A scripting Language for Kinect v2 Gestures.
Prepose is a domain specific language for building custom gesture recognizers. Eventually, we will evolve Prepose into a "Scripting Language for NUI". We welcome feedback on how to improve Prepose!
For more, please read this paper: http://research.microsoft.com/apps/pubs/default.aspx?id=232011.
- Install the Kinect for Windows SDK 2.0.
- Open
Prepose.sln
with Visual Studio 2013. - Build and run
PreposeGestureRecognizer
by hittingF5
.
Above is a screen shot of the PreposeGestureRecognizer while running. On the left, a text editor window allows you to write code in the Prepose domain specific language with syntax highlighting and autocompletion. The highest level unit of Prepose is an "app." Each app contains a set of "gestures," which we will describe in more detail shortly.

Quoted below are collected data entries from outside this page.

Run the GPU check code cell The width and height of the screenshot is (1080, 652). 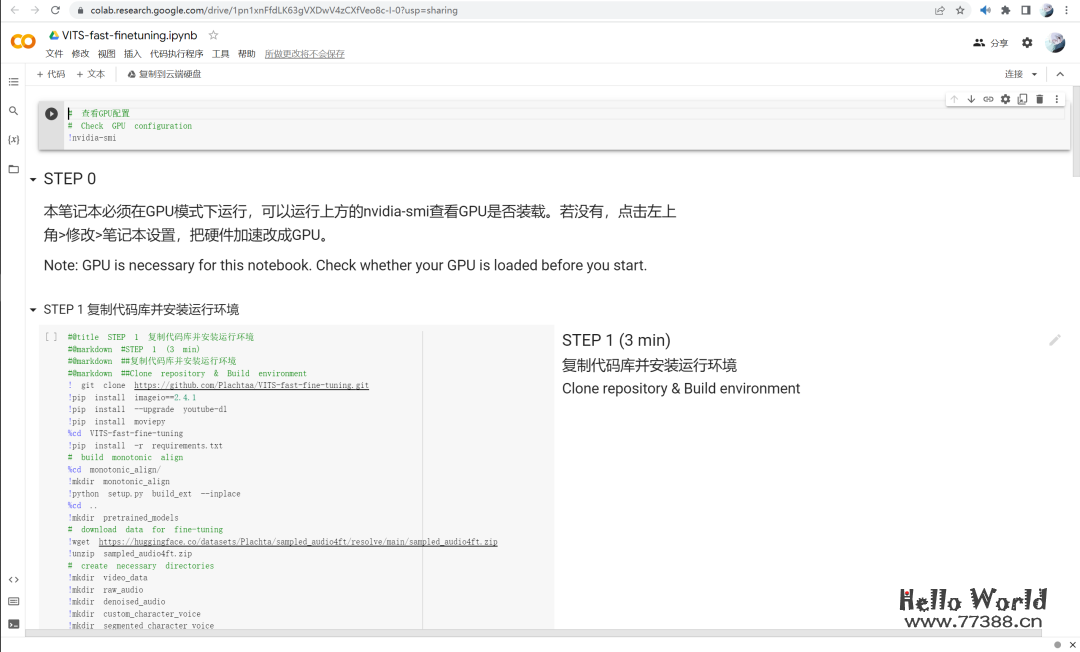tap(51, 113)
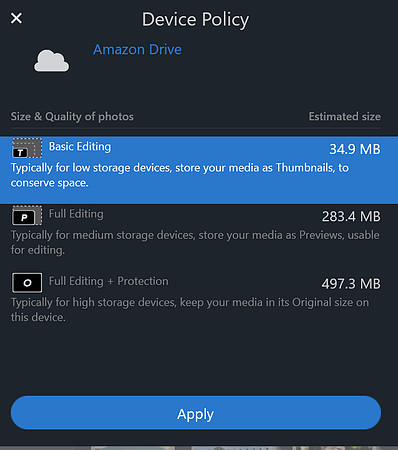The height and width of the screenshot is (450, 398).
Task: Click the photo strip below Apply button
Action: coord(199,448)
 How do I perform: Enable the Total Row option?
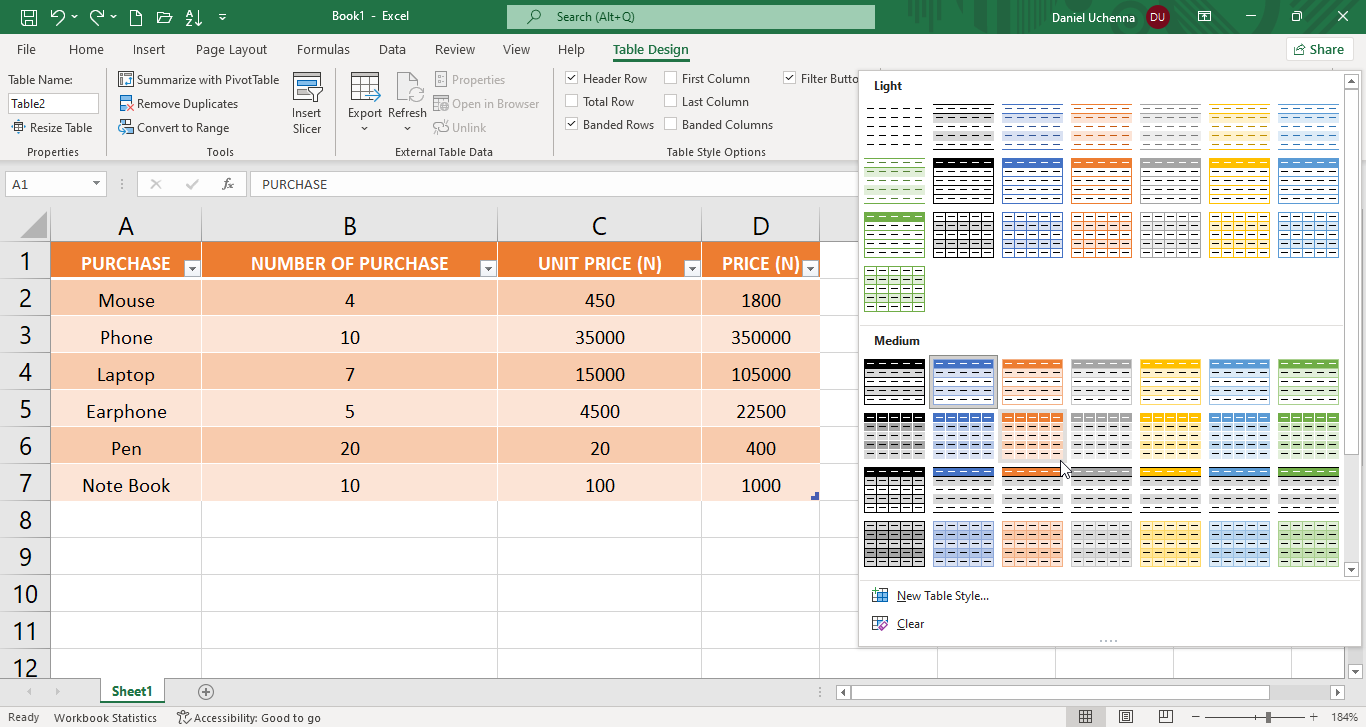[x=573, y=101]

When working with the PreposeGestureRecognizer, you write code for your gesture recognizer "app" in the text editor window. Then press the "start matching button" to parse your code and start interpreting the code. On the right, you will see a view of any Kinect skeletons detected by your Kinect v2 sensor. Before you start matching, the Kinect skeletons will be shown in green.
After you start matching, you will see the name of the current gesture at the bottom of the main window. You will also see a white skeleton that represents the "target" – that is, the place the tracked skeleton needs to be to match that part of the gesture. The thickness of skeleton limbs shows how close or how far away from the sensor the skeleton joint is. To match, a skeleton joint must be in the same location and the same depth as the target skeleton joint.
Each gesture consists of a sequence of "poses." After matching starts, the bottom of the main window will show the names of each pose and a progress bar for each pose. The progress bar will fill up as the tracked skeleton comes close to matching a pose. After a pose is matched, Prepose will synthesize a new target skeleton using the Z3 constraint solver. After all poses are matched, the "recognized count" in the bottom right of the window increments. Then matching re-starts from the first pose in the gesture.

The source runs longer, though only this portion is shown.